INFORMATION SHOWN.
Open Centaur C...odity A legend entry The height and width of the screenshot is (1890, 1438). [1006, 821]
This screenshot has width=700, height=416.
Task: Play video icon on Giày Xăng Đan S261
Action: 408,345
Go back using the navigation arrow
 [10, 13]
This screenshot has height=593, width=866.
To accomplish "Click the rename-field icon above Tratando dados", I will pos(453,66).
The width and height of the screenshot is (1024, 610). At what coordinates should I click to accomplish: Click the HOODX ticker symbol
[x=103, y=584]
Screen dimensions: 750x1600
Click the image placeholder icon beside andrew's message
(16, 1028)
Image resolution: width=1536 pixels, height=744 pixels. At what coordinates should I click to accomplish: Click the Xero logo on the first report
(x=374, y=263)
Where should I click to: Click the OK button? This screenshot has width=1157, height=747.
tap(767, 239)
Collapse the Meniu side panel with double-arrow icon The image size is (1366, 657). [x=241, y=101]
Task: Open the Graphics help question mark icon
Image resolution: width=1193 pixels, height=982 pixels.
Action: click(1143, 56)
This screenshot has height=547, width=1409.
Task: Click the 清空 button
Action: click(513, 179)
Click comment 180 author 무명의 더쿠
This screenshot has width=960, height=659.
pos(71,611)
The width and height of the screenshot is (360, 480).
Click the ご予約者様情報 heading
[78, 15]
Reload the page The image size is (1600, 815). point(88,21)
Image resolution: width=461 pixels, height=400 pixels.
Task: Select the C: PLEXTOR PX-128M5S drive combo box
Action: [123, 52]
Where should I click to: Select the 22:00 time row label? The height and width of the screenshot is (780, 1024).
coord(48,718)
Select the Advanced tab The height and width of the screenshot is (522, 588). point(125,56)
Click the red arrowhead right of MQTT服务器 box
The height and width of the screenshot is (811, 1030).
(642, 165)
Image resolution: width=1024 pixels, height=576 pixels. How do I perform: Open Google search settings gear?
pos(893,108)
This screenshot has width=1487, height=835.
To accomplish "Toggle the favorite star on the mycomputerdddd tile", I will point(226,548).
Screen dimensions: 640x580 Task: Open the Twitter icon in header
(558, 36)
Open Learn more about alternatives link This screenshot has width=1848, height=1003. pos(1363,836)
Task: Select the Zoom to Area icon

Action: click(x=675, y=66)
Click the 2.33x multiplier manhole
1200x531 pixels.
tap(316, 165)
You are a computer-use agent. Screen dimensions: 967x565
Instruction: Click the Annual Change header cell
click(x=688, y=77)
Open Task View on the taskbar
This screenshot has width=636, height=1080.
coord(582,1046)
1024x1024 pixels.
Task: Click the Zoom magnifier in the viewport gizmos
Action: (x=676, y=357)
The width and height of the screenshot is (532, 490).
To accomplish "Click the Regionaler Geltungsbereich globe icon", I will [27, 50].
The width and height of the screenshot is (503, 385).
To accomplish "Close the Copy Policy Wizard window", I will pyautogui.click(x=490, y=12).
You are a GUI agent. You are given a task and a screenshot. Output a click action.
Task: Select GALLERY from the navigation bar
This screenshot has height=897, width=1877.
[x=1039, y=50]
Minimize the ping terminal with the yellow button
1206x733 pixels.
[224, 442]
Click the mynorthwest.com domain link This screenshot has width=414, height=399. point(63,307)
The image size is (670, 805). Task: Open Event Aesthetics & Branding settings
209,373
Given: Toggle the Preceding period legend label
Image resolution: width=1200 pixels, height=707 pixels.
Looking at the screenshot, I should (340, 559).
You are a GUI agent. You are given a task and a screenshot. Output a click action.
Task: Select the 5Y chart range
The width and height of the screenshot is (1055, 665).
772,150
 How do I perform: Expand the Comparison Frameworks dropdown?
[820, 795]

TASK PROMPT. Copy the whole listing down exactly.

WRITTEN SOLUTION.
Open Centaur C...odity A legend entry The height and width of the screenshot is (1890, 1438). [1006, 821]
This screenshot has width=700, height=416.
Task: Play video icon on Giày Xăng Đan S261
Action: 408,345
Go back using the navigation arrow
 [10, 13]
This screenshot has height=593, width=866.
To accomplish "Click the rename-field icon above Tratando dados", I will pos(453,66).
The width and height of the screenshot is (1024, 610). At what coordinates should I click to accomplish: Click the HOODX ticker symbol
[x=103, y=584]
Screen dimensions: 750x1600
Click the image placeholder icon beside andrew's message
(16, 1028)
Image resolution: width=1536 pixels, height=744 pixels. At what coordinates should I click to accomplish: Click the Xero logo on the first report
(x=374, y=263)
Where should I click to: Click the OK button? This screenshot has width=1157, height=747.
tap(767, 239)
Collapse the Meniu side panel with double-arrow icon The image size is (1366, 657). [x=241, y=101]
Task: Open the Graphics help question mark icon
Image resolution: width=1193 pixels, height=982 pixels.
Action: click(1143, 56)
This screenshot has height=547, width=1409.
Task: Click the 清空 button
Action: click(513, 179)
Click comment 180 author 무명의 더쿠
This screenshot has width=960, height=659.
pos(71,611)
The width and height of the screenshot is (360, 480).
Click the ご予約者様情報 heading
[78, 15]
Reload the page The image size is (1600, 815). point(88,21)
Image resolution: width=461 pixels, height=400 pixels.
Task: Select the C: PLEXTOR PX-128M5S drive combo box
Action: [123, 52]
Where should I click to: Select the 22:00 time row label? The height and width of the screenshot is (780, 1024).
coord(48,718)
Select the Advanced tab The height and width of the screenshot is (522, 588). point(125,56)
Click the red arrowhead right of MQTT服务器 box
The height and width of the screenshot is (811, 1030).
(642, 165)
Image resolution: width=1024 pixels, height=576 pixels. How do I perform: Open Google search settings gear?
pos(893,108)
This screenshot has width=1487, height=835.
To accomplish "Toggle the favorite star on the mycomputerdddd tile", I will point(226,548).
Screen dimensions: 640x580 Task: Open the Twitter icon in header
(558, 36)
Open Learn more about alternatives link This screenshot has width=1848, height=1003. pos(1363,836)
Task: Select the Zoom to Area icon

Action: click(x=675, y=66)
Click the 2.33x multiplier manhole
1200x531 pixels.
tap(316, 165)
You are a computer-use agent. Screen dimensions: 967x565
Instruction: Click the Annual Change header cell
click(x=688, y=77)
Open Task View on the taskbar
This screenshot has width=636, height=1080.
coord(582,1046)
1024x1024 pixels.
Task: Click the Zoom magnifier in the viewport gizmos
Action: (x=676, y=357)
The width and height of the screenshot is (532, 490).
To accomplish "Click the Regionaler Geltungsbereich globe icon", I will [27, 50].
The width and height of the screenshot is (503, 385).
To accomplish "Close the Copy Policy Wizard window", I will pyautogui.click(x=490, y=12).
You are a GUI agent. You are given a task and a screenshot. Output a click action.
Task: Select GALLERY from the navigation bar
This screenshot has height=897, width=1877.
[x=1039, y=50]
Minimize the ping terminal with the yellow button
1206x733 pixels.
[224, 442]
Click the mynorthwest.com domain link This screenshot has width=414, height=399. point(63,307)
The image size is (670, 805). Task: Open Event Aesthetics & Branding settings
209,373
Given: Toggle the Preceding period legend label
Image resolution: width=1200 pixels, height=707 pixels.
Looking at the screenshot, I should (340, 559).
You are a GUI agent. You are given a task and a screenshot. Output a click action.
Task: Select the 5Y chart range
The width and height of the screenshot is (1055, 665).
772,150
 How do I perform: Expand the Comparison Frameworks dropdown?
[820, 795]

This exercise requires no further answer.